If you have two gigantic HD screens side-by-side in front of you, with one playing a DVD and the other playing a Blu-ray, it gets easier to show off the difference. You’re talking about a very controlled environment, though, and hypothesizing that a 32-inch HDTV is going to show any noticeable difference between the two formats. Exacerbating this is the fact that, by 2008, the average DVD player had gotten awfully good with upscaling.

Upscaling is a less-evil manifestation of interpolation; instead of creating artificial frames to smooth motion, it creates artificial lines of resolution to simulate a higher-definition image.
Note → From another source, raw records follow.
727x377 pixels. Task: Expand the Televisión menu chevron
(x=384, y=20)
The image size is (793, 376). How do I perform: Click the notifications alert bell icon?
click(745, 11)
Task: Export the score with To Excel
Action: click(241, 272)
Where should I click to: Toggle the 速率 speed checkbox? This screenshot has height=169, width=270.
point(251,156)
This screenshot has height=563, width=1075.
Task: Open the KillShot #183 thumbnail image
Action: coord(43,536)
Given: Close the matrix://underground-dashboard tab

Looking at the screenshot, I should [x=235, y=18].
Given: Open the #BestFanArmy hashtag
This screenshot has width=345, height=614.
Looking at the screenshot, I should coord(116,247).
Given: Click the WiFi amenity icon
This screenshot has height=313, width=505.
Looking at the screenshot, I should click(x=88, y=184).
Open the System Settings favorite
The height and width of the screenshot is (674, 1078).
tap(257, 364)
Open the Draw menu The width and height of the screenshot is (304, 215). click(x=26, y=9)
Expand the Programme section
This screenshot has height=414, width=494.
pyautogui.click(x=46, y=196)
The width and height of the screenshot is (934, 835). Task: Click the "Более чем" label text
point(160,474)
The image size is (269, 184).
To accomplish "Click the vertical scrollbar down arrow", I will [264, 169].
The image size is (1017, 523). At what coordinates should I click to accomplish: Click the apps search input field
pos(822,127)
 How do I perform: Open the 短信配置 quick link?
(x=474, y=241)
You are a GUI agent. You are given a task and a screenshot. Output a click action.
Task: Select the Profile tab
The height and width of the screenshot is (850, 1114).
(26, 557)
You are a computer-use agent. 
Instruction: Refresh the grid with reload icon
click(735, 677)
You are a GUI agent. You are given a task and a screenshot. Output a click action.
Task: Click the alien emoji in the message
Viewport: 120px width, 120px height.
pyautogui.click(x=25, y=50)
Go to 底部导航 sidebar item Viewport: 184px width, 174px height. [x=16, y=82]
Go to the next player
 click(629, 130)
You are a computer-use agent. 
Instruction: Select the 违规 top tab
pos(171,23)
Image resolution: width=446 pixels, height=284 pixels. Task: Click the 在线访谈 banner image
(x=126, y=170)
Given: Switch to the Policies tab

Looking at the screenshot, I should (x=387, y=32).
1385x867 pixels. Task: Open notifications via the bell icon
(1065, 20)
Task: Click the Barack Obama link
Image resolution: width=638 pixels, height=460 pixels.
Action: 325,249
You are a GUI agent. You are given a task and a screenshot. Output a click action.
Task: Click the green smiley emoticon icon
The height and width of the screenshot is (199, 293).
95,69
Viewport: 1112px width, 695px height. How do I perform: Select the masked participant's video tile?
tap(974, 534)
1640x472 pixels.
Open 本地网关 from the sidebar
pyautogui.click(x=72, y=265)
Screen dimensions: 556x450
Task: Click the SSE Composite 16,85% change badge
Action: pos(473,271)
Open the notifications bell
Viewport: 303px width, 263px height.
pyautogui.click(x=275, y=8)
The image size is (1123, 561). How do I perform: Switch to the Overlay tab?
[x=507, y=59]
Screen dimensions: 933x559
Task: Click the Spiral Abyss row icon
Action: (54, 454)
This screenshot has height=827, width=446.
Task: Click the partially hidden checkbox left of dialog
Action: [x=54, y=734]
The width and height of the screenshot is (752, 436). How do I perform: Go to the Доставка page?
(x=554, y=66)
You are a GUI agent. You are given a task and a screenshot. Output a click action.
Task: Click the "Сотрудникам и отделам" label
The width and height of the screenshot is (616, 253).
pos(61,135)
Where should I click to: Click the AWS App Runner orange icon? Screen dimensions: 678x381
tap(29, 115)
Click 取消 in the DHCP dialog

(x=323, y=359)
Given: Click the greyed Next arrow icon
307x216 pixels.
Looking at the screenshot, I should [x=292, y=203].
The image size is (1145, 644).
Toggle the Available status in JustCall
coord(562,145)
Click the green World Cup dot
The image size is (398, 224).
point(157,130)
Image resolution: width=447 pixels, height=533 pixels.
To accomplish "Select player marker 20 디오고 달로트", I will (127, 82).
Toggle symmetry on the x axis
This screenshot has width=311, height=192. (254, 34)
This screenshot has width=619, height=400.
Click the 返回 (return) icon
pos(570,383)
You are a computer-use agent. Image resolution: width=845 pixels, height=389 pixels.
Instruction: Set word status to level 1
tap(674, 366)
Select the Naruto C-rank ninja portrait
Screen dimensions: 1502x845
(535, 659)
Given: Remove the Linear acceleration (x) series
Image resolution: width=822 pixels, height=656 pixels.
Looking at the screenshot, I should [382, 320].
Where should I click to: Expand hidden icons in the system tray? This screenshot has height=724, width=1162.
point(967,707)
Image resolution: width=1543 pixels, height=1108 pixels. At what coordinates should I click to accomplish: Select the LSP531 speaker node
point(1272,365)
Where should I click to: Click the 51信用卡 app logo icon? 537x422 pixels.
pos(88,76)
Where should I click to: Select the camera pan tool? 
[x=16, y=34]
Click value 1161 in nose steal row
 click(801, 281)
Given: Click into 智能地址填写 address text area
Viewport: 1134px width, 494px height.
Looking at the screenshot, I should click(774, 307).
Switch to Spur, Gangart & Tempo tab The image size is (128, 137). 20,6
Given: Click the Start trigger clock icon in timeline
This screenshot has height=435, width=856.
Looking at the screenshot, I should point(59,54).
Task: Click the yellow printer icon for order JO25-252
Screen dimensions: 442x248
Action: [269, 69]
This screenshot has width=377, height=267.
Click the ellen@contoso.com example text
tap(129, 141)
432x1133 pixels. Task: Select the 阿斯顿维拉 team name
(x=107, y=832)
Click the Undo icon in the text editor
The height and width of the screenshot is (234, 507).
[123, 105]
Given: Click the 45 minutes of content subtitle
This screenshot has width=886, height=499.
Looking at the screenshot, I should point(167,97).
At its best, with a properly mastered DVD, upscaling makes it difficult to tell the difference between a DVD and a Blu-ray image unless you possess a very large screen, or unless you’re actively looking for fidelity in fine detail - strands of hair or the texture of fabric.

The Blu-ray format has matured and improved since 2008, and it is still by far the apex predator when the priority is the best audiovisual experience. Obsolescence of the format isn’t here or nearby, but it’s in sight. As of 2015, Blu-ray’s kind-of-sort-of successor has already been announced: Blu-ray 4K, to match up with 4K HDTVs. We will talk more about both of these things in a future installment of Intermittent Issues. Thank you for sticking it out through over 6,000 words with us, and we’ll be back with Part 3 soon.